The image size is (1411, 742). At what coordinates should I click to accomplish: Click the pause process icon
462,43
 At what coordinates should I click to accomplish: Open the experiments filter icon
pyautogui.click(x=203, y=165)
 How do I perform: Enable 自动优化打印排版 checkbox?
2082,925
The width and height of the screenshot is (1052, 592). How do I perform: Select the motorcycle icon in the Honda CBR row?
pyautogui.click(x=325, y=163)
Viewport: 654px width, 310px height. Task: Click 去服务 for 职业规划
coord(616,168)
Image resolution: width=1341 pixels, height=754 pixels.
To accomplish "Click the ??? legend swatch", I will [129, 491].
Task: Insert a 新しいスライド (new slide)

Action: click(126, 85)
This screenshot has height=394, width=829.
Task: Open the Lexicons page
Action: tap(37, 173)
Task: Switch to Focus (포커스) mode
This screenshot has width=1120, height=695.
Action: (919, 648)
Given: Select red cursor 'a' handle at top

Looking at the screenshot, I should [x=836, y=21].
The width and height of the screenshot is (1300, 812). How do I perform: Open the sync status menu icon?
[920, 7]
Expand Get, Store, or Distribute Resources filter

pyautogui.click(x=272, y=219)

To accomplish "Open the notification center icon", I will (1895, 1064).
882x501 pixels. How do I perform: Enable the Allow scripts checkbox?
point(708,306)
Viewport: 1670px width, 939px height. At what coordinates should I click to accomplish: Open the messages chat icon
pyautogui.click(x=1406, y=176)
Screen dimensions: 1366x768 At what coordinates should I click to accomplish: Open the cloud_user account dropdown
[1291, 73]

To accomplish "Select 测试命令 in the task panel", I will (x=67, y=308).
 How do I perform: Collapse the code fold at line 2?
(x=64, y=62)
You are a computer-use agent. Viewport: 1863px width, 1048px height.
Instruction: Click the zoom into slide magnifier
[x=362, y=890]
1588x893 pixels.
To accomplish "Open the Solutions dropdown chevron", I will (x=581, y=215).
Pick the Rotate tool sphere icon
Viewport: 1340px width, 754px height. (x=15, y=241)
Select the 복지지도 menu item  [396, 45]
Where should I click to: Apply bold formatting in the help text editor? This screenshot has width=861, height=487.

- Work to complete -
Tell how many lines in the data hold the string "will", giving the number by itself.

- Solution below -
4